I have recently formed a UK limited company and had hoped to register a .com version of the business name. However I have found it is registered to someone in the US.
At the URL it states the following: “We reserve all intellectual property rights to all trademarks, service marks to? [they spell out the .com version of the name and related versions of the trademarked name]”.
I would like to know: could there be any legal issue if I used the .co version of the name? I understand their trademarks etc likely only apply in the US but I am a bit less clear where domain names overlap into intellectual property issues.
Alasdair Taylor's Answer
Hello Colin – thanks for your question. I have assumed for the purpose of this answer that your business is in the same field as the business/trade marks of the owner of the .com domain.
You should treat with caution what follows; there are numurous exceptions to the general rules.
Trade mark rights are fundamentally territorial. There are two sorts of trade mark rights that might be relevant here: registered trade mark rights, and unregistered trade mark rights (in the UK, rights in the tort of passing off). In addition, you have to consider the UDRP, which governs domain name arbitrations concerning .co domain names.
You should list the jurisdictions in respect of which you will use, or may use, the domain name (e.g by offering goods or services to customers in a jurisdiction under the domain name, or targetting users in the jurisdiction).
In respect of each such jurisdiction, and in respect of Colombia (.co is the ccTLD for Colombia), you should ask the following questions:
(i) Does the owner of the .com domain have any applicable registered trade marks in the jurisdiction? In the UK, this would include both UK and Community trade mark rights.
(ii) Does the owner of the .com domain do business in the jurisdiction under the relevant mark, whether directly or indirectly? This could give rise to unregistered trade mark rights.
(iii) Does the trade mark have a reputation in the jurisdiction, or is trade mark is a famous or well-known mark in the jurisdiction?

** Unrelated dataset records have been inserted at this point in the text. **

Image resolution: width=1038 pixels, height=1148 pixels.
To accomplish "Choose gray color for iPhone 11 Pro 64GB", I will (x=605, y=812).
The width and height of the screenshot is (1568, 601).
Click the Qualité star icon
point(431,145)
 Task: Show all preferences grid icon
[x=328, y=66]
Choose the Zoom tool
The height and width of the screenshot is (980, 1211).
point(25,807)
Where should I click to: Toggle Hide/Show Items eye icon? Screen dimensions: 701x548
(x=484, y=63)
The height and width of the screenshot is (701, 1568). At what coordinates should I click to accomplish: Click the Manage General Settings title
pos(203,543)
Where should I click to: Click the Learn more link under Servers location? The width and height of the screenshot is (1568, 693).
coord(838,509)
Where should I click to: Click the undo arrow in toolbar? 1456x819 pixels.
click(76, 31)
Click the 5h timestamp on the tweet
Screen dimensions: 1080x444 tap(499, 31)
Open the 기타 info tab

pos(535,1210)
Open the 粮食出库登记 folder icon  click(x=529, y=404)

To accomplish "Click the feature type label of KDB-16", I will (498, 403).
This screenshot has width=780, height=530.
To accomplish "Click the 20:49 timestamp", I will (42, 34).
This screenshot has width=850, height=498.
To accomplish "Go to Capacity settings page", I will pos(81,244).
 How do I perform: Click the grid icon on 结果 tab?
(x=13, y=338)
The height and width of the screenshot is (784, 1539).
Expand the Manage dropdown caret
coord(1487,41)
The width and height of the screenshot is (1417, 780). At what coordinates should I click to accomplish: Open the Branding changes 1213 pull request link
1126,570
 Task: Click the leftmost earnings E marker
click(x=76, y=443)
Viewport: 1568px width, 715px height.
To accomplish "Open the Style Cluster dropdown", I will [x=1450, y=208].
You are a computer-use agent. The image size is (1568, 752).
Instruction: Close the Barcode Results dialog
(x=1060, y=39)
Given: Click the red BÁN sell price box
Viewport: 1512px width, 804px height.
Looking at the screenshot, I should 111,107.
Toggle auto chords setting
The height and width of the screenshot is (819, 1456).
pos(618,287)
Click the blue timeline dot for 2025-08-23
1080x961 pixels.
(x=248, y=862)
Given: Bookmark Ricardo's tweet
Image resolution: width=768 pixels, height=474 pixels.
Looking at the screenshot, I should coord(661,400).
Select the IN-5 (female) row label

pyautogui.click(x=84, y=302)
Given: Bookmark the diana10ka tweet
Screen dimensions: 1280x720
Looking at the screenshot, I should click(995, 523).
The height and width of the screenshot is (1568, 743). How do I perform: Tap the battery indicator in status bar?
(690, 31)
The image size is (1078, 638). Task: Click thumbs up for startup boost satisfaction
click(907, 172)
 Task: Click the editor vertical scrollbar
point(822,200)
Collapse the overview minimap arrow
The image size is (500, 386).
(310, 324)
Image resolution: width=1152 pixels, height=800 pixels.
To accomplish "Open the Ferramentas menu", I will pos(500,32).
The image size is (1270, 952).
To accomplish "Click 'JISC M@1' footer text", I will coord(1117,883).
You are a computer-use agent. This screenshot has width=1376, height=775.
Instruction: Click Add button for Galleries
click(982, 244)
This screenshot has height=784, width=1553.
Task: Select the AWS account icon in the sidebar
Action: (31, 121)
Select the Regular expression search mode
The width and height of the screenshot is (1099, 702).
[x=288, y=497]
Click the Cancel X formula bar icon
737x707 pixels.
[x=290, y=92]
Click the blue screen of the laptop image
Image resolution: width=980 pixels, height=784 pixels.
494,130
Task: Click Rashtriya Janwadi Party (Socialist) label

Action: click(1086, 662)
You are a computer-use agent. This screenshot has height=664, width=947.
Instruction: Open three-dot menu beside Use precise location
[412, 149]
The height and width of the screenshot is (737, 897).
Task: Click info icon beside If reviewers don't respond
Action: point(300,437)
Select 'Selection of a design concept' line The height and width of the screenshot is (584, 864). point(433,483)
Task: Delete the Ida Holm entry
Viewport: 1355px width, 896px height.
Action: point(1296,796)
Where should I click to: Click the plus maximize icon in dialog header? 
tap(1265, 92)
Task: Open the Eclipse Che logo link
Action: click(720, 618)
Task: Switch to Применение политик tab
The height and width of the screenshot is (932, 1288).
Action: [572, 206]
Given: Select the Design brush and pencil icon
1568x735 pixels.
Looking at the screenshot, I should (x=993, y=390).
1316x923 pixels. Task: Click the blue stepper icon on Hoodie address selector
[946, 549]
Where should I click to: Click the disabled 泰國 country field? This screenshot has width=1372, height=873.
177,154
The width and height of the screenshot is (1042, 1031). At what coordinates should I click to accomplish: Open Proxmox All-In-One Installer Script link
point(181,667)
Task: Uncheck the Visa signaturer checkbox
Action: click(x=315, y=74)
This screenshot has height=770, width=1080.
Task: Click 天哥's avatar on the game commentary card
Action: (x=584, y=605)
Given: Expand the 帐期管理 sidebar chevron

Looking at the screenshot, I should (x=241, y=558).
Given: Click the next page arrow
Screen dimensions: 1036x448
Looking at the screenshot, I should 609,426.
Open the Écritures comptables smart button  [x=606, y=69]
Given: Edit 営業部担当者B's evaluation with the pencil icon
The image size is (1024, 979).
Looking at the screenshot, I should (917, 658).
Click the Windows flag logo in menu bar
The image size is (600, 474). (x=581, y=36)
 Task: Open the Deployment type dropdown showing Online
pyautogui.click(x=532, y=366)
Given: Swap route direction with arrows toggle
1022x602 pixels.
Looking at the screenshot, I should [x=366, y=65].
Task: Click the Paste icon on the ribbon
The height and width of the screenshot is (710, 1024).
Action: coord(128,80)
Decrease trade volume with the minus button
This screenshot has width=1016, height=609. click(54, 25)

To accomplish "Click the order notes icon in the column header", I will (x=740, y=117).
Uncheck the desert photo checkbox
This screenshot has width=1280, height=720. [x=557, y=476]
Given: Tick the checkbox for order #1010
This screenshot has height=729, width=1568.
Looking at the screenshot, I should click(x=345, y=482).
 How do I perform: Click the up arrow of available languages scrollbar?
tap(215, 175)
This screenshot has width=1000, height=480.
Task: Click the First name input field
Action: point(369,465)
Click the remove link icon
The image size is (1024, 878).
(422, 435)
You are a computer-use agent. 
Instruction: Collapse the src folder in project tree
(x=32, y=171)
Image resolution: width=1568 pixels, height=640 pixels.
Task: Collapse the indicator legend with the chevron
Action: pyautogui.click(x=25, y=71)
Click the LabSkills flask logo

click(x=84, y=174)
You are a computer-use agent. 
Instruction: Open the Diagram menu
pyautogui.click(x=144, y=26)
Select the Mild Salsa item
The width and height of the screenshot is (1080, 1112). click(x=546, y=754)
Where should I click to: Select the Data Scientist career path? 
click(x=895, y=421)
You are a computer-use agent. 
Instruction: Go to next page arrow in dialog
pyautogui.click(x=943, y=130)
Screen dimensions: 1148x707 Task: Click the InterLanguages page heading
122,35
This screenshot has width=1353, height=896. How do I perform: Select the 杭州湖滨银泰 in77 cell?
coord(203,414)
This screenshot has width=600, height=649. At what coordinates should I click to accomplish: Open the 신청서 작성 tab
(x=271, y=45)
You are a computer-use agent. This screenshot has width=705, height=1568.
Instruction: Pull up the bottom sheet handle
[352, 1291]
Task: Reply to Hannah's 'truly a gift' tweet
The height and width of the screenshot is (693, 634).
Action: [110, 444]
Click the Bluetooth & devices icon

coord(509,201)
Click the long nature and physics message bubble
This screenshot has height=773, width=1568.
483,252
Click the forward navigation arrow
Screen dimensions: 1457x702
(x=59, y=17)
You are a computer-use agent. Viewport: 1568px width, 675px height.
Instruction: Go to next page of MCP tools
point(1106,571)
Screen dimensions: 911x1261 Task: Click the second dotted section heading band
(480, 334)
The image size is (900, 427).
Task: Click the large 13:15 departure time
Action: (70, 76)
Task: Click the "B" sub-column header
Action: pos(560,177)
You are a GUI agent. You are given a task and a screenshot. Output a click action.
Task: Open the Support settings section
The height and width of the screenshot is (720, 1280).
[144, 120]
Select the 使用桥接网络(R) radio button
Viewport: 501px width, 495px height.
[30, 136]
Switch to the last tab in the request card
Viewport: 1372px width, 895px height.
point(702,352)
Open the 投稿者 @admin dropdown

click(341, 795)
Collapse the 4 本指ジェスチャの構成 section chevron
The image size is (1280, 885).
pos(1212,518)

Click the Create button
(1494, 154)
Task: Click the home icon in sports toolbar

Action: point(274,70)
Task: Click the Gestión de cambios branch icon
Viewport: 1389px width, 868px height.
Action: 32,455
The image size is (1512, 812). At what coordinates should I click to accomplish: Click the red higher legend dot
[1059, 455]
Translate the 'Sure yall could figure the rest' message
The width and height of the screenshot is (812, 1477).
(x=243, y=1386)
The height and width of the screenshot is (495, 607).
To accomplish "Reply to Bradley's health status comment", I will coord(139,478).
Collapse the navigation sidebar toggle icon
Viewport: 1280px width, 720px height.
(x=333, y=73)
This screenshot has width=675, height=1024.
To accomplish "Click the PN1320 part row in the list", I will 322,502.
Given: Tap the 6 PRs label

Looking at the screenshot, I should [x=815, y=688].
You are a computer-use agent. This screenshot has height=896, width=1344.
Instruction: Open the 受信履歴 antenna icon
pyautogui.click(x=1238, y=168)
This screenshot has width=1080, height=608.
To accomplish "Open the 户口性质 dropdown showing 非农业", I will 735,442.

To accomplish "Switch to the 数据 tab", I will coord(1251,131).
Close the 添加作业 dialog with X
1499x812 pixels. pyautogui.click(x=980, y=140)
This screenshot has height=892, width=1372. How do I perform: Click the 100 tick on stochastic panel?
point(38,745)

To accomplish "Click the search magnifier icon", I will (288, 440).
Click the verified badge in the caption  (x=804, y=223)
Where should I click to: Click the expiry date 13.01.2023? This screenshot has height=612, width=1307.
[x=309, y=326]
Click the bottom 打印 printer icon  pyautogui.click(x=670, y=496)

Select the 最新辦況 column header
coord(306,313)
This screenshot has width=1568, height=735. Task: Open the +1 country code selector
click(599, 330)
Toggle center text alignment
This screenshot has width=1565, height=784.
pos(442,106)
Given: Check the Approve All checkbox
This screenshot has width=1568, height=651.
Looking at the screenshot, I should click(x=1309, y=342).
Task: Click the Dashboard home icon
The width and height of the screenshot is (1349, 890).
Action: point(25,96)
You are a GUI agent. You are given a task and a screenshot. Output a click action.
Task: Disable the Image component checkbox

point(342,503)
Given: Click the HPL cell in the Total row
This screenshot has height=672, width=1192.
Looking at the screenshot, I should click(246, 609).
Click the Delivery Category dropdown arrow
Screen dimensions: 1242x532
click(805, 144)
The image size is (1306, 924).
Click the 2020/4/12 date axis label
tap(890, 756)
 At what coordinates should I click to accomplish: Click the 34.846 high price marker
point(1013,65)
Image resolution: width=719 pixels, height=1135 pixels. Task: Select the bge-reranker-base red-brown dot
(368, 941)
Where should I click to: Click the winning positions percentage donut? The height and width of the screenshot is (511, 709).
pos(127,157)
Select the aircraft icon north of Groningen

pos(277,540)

If the answer to all these questions is “no”, your usage of the .co would probably be low risk. I say “low risk” because, under the UDRP, the complainant does not strictly speaking have to have rights in the jurisdiction in which you are trading to establish a claim. Once the complainant has shown that he has rights in an mark identical to the domain (as should be possible here), he then needs to show: (i) that you have no rights or legitimate interests in the domain; and (ii) that the domain was registered in bad faith. The more descriptive the domain name / mark is of the business, the harder it will be for the complainant to demonstrate no legtimate interests / bad faith.